Im Norden: Bauern contra Umweltminister
Schleswig-Holsteins grüner Umweltminister Tobias Goldschmidt zieht sich mit seiner kritischen Grundhaltung gegenüber der Landwirtschaft zunehmend den Zorn der Bauern zu. Auf dem Landesbauerntag in Rendsburg wurde Goldschmidt laut vernehmbar als „Bremsklotz“ bezeichnet. Ministerpräsident Daniel Günther (CDU), seit jeher ein Verfechter der herkömmlichen Landwirtschaft, beruhigte mit dem Angebot an die Adresse der Bauern: „Bei Problemen sprechen Sie mich an.“ Was durchaus als interne Kampfansage an den grünen Koalitionspartner in Kiel gewertet werden kann.
Im Rahmen der landwirtschaftlichen Messe „Norla“ wurde die Missstimmung zwischen Bauernverband, Agrarminister Werner Schwarz (CDU) und seinem Kollegen Goldschmidt überaus deutlich. Bis zuletzt habe das Umweltministerium versucht, das Entlastungspaket der Landesregierung zugunsten des Bauernstandes zu verhindern, hieß es. Dadurch sei es kleiner ausgefallen als von den Landwirten und Bauernverband gefordert.
Den Vorwurf „Bremsklotz“ bezeichnet Goldschmidt als eine „Mischung aus Folklore und dem Versuch, große und teils hausgemachte Probleme der Landwirtschaft im Umwelt- und Naturschutz abzuladen“. Der grüne Minister fügte hinzu: „Die Nachfolge auf vielen Betrieben ist nicht geklärt. Es ergeben sich hohe Risiken für die Landwirtschaft aus der Klimakrise, wie die Erntebilanz zeigt. Fast ein Drittel weniger Winterweizen und Raps als vor einem Jahr.“ Goldschmidt sagte in einem Interview mit dem Schleswig-Holsteinischen Zeitungsverlag (sh:z): „Wer übernimmt denn da einen Hof? Dazu kommen die Gefahren für die Produktionsbedingungen aus nicht mehr intakten Öko-Systemen und die internationalen Anhängigkeiten von Saatgutlieferanten, Absatzmärkten und Pflanzenschutzmittel-Herstellern.“
„Überzogen alarmistisch“
Im Landeshauptausschuss des Bauernverbandes stößt die „bauernfeindliche Haltung“ des Umweltministers auf heftige Kritik. Agrarminister Werner Schwarz soll Goldschmidt folgendermaßen charakterisiert haben: „Überzogen alarmistisch.“ Schwarz könne die Ausführungen seines grünen Kollegen nicht mehr hören. „Er stelle alles einfach nur als kaputt dar“, wird kolportiert.
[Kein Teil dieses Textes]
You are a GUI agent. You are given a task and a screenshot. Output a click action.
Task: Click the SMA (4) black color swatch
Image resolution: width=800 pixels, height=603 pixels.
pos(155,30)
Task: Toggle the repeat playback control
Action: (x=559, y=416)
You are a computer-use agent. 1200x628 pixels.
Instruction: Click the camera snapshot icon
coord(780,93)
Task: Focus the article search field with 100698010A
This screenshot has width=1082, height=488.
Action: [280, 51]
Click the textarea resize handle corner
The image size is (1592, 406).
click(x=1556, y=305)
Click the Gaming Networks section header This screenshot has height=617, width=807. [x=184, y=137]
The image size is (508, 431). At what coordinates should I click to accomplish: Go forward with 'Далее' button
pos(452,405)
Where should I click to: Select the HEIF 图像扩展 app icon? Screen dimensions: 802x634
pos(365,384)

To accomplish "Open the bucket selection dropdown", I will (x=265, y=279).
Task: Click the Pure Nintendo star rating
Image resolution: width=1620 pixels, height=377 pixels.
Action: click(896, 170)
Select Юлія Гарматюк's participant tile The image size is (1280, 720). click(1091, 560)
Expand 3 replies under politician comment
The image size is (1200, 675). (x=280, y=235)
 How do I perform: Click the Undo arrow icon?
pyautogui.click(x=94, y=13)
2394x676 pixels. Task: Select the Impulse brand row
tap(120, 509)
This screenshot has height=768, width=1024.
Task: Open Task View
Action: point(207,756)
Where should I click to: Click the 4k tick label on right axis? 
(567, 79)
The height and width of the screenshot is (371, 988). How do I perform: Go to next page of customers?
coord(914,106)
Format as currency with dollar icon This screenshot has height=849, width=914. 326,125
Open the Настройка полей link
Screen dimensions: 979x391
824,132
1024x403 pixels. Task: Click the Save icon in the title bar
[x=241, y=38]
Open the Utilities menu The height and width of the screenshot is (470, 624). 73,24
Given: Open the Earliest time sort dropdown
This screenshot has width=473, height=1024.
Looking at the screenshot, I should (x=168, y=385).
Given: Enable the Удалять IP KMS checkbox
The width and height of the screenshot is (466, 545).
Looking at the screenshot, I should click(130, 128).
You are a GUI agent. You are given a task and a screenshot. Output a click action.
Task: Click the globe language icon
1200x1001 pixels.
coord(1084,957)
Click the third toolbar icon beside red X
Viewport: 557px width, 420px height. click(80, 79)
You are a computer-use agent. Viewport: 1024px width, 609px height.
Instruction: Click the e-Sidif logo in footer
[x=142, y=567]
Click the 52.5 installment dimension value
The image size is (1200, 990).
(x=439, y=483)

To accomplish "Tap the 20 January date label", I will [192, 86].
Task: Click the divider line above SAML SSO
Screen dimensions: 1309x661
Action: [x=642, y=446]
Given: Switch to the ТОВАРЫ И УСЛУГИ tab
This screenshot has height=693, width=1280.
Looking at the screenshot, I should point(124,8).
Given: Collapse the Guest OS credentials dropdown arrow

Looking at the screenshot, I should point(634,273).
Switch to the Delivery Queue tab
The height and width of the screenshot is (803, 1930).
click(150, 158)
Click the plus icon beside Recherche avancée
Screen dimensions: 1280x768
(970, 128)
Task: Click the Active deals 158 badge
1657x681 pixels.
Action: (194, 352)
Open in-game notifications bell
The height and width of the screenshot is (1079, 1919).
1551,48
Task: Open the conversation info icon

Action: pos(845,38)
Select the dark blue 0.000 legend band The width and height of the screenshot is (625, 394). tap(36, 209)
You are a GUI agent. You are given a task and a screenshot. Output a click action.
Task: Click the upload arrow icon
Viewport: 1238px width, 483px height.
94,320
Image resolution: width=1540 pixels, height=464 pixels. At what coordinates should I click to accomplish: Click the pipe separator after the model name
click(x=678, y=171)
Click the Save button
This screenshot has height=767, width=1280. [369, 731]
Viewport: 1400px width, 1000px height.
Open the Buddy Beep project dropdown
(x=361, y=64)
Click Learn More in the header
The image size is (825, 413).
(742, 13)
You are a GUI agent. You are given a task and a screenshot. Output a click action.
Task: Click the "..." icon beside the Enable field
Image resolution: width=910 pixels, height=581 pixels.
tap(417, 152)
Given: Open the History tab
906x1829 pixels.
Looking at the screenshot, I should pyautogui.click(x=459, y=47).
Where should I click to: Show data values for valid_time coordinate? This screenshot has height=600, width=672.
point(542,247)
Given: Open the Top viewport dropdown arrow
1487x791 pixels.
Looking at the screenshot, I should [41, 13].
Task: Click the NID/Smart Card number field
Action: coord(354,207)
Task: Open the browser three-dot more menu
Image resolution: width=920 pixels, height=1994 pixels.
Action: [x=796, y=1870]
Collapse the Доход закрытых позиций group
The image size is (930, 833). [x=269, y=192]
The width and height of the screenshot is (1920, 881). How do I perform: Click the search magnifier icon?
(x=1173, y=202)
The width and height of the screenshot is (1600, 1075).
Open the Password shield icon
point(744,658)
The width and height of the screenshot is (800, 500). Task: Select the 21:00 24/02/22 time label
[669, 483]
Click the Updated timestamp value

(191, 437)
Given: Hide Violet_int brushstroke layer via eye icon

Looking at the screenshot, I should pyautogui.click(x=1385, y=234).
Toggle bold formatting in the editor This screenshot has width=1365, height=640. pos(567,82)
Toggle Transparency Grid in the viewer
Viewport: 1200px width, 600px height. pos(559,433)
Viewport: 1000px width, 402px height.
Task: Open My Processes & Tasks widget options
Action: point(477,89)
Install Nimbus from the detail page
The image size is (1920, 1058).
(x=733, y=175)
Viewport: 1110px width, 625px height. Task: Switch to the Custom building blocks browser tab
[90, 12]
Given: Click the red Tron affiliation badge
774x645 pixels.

Goldschmidt macht die Landwirtschaft auch für schlechte Wasserqualitäten verantwortlich. Das Grundwasser sei zur Hälfte im Land zwischen den Meeren in einem schlechten chemischen Zustand. „Wir müssen unser Trinkwasser zunehmend aufbereiten, weil da Pflanzenschutzmittel und Nitrate aus Düngemitteln drin sind. Von 70 Seen im Lande haben nur zwei eine gute Wasserqualität“, so der Minister. Der Großteil der Stickstoff- und Phosphoreinträge seien auf die Landwirtschaft zurückzuführen. Dies sei ein hohes Risiko für den Tourismus, zieht Goldschmidt eine alte grüne Kampfparole aus dem Hut.
Dem widerspricht der Bauernverband in einer Mitteilung gegenüber unserem Blog „natur+mensch“: „Trinkwasseraufbereitung wegen Pflanzenschutzmitteln gibt es nicht und schon gar nicht zunehmend.“ Die Nährstoffeinträge aus Deutschland in die Ostsee machten zwei Prozent aus. Schleswig-Holstein, zumindest aber seine Landwirtschaft, dürfte demnach zu unter einem Prozent an den Einträgen beteiligt sein, schreibt Generalsekretär Stephan Gersteuer.
In der Kieler Koalition schlagen die Wellen hoch. Die Vertreter der beiden grün geführten Sozial- und Umweltministerien gehören in der Staatskanzlei nicht zu den gern gesehenen Gästen.